Vous vous êtes déjà retrouvé indécis voir perplexe devant ces centaines de bouteilles dans le rayon d’un supermarché? (Il y a aussi la version où vous hochez la tête avec votre sourire un peu bête à tout ce que dit le monsieur et son grand tablier marqué “Nicolas” sur le cépage ceci, le terroir cela,… mais elle est moins intéressant pour la démonstration). En fait, vous n’y connaissez rien en vin, vous devez apportez une bouteille à des amis, chez qui vous êtes invités, un passage au supermarché, mais là… vous avez oublié votre guide Parker. Alors comment faites-vous votre choix? Il y a “la publicité, l’esthétique de l’étiquette, la couleur du vin, certaines mentions comme “(…) vieilli en fut de chêne”, les régions, les appellations, les têtes de gondole, la recommandation de l’enseigne”. Et pourtant vous devez faire un choix raisonnable. Le prix? Le prix est un indicateur, mais le pari est risqué. “On est dans le registre des choses sérieuses” et le “choix d’un bon vin doit être fondé sur un jugement”, sinon c’est la “faute éthique”. On en arrive même parfois à choisir le vin en fonction de ce que pourrait dire l’expert. Alors faute de mieux, vous restez souvent dans ce que vous connaissez, parce que le risque diminue, et l’achat est donc souvent fait seulement par habitude.
Nous sommes ici dans un cas presque idéal d’hyperchoix. L’hyperchoix est le produit de la diversité des vins et de la diversité des gouts des personnes. A cela vous pouvez ajouter l’incertitude sur la qualité.
La qualité c’est le boulot de l’AOC! Bien sûr. Mais l’AOC, c’est une sélection de 500 vins! Déjà que 500 c’est encore beaucoup, la question est lesquels allez-vous aimer, apprécier? Quels sont vos propres critères de qualité?
Ici apparait le guide (celui que vous n’aviez pas dans le supermarché)
Historiquement, l’information, l’aide, le guide pour choisir un vin apparait récemment, il y a moins de 100 ans et explosent dans les années 70. C’est le début de la médiation entre l’offre et la demande.

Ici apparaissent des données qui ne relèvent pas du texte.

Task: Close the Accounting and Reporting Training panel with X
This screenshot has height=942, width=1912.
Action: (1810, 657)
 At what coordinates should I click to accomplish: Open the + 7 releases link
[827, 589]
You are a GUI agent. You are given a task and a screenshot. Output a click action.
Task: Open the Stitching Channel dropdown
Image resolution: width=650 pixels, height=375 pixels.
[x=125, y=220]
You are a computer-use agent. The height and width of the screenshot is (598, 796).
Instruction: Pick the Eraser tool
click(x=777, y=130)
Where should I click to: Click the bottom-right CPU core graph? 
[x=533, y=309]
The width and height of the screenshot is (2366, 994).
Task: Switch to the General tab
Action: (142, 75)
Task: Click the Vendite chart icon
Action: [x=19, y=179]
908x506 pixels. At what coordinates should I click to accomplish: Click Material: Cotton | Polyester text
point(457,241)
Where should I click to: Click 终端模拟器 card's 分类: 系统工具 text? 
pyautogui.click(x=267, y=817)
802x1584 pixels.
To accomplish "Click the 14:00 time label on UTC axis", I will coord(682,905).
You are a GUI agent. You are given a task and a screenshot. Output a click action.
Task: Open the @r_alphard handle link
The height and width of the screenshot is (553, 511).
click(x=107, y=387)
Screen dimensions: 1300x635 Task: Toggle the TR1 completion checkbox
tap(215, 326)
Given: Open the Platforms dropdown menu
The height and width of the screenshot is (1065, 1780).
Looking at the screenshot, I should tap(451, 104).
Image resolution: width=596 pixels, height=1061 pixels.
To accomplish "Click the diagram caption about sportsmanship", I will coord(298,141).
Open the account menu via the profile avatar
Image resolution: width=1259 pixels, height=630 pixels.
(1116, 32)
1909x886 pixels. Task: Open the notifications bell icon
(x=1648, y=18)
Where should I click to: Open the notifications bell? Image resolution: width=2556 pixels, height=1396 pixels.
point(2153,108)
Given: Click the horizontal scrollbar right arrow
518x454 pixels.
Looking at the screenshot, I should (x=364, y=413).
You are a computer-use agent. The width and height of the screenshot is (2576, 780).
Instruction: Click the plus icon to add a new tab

Création d’un vocabulaire, d’un langage, apport des techniques sensorielles et organisation de la pratique codifiée des dégustations. Dans cette assistance à la comparaison, les résultats sont diffusés à travers des conseils réputés indépendants comme les guides Hachette et Parker, et aussi les magazines spécialisés comme la Revue des vins de France. Toute une histoire, une esthétique, une référence à l’art et parfois une religion a été créée autour du vin et surtout des grands crus.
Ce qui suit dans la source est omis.